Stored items
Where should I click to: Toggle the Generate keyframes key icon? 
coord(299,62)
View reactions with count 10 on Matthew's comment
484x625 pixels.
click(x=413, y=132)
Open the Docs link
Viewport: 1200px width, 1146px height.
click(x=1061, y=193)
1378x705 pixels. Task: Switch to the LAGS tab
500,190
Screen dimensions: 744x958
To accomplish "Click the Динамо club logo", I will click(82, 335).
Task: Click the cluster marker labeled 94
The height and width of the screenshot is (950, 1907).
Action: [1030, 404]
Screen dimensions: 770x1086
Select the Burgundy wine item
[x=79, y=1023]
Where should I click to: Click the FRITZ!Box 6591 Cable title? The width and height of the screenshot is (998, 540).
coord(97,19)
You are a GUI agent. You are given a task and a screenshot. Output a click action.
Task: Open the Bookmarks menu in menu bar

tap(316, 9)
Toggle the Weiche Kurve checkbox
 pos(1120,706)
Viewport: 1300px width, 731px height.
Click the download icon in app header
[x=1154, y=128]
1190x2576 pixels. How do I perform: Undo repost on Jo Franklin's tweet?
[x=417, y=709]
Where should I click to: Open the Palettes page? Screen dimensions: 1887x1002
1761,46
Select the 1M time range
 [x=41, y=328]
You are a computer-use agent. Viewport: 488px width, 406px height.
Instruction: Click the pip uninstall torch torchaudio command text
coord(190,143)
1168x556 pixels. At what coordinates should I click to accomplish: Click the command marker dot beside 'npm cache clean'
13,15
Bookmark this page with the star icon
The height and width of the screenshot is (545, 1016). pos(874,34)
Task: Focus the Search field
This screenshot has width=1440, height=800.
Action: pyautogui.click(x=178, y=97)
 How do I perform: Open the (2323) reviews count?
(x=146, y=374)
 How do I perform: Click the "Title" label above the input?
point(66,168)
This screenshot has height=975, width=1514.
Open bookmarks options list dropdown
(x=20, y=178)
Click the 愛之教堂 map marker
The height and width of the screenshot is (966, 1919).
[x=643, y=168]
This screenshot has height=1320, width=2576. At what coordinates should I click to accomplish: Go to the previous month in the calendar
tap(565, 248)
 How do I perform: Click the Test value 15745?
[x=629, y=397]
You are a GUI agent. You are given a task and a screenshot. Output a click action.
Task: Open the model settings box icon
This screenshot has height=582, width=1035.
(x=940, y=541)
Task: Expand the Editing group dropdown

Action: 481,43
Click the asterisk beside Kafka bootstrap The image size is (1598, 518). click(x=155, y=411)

Your objective | Every record above is to be written out exactly.

Task result |
Where should I click to: Toggle the Generate keyframes key icon? 
coord(299,62)
View reactions with count 10 on Matthew's comment
484x625 pixels.
click(x=413, y=132)
Open the Docs link
Viewport: 1200px width, 1146px height.
click(x=1061, y=193)
1378x705 pixels. Task: Switch to the LAGS tab
500,190
Screen dimensions: 744x958
To accomplish "Click the Динамо club logo", I will click(82, 335).
Task: Click the cluster marker labeled 94
The height and width of the screenshot is (950, 1907).
Action: [1030, 404]
Screen dimensions: 770x1086
Select the Burgundy wine item
[x=79, y=1023]
Where should I click to: Click the FRITZ!Box 6591 Cable title? The width and height of the screenshot is (998, 540).
coord(97,19)
You are a GUI agent. You are given a task and a screenshot. Output a click action.
Task: Open the Bookmarks menu in menu bar

tap(316, 9)
Toggle the Weiche Kurve checkbox
 pos(1120,706)
Viewport: 1300px width, 731px height.
Click the download icon in app header
[x=1154, y=128]
1190x2576 pixels. How do I perform: Undo repost on Jo Franklin's tweet?
[x=417, y=709]
Where should I click to: Open the Palettes page? Screen dimensions: 1887x1002
1761,46
Select the 1M time range
 [x=41, y=328]
You are a computer-use agent. Viewport: 488px width, 406px height.
Instruction: Click the pip uninstall torch torchaudio command text
coord(190,143)
1168x556 pixels. At what coordinates should I click to accomplish: Click the command marker dot beside 'npm cache clean'
13,15
Bookmark this page with the star icon
The height and width of the screenshot is (545, 1016). pos(874,34)
Task: Focus the Search field
This screenshot has width=1440, height=800.
Action: pyautogui.click(x=178, y=97)
 How do I perform: Open the (2323) reviews count?
(x=146, y=374)
 How do I perform: Click the "Title" label above the input?
point(66,168)
This screenshot has height=975, width=1514.
Open bookmarks options list dropdown
(x=20, y=178)
Click the 愛之教堂 map marker
The height and width of the screenshot is (966, 1919).
[x=643, y=168]
This screenshot has height=1320, width=2576. At what coordinates should I click to accomplish: Go to the previous month in the calendar
tap(565, 248)
 How do I perform: Click the Test value 15745?
[x=629, y=397]
You are a GUI agent. You are given a task and a screenshot. Output a click action.
Task: Open the model settings box icon
This screenshot has height=582, width=1035.
(x=940, y=541)
Task: Expand the Editing group dropdown

Action: 481,43
Click the asterisk beside Kafka bootstrap The image size is (1598, 518). click(x=155, y=411)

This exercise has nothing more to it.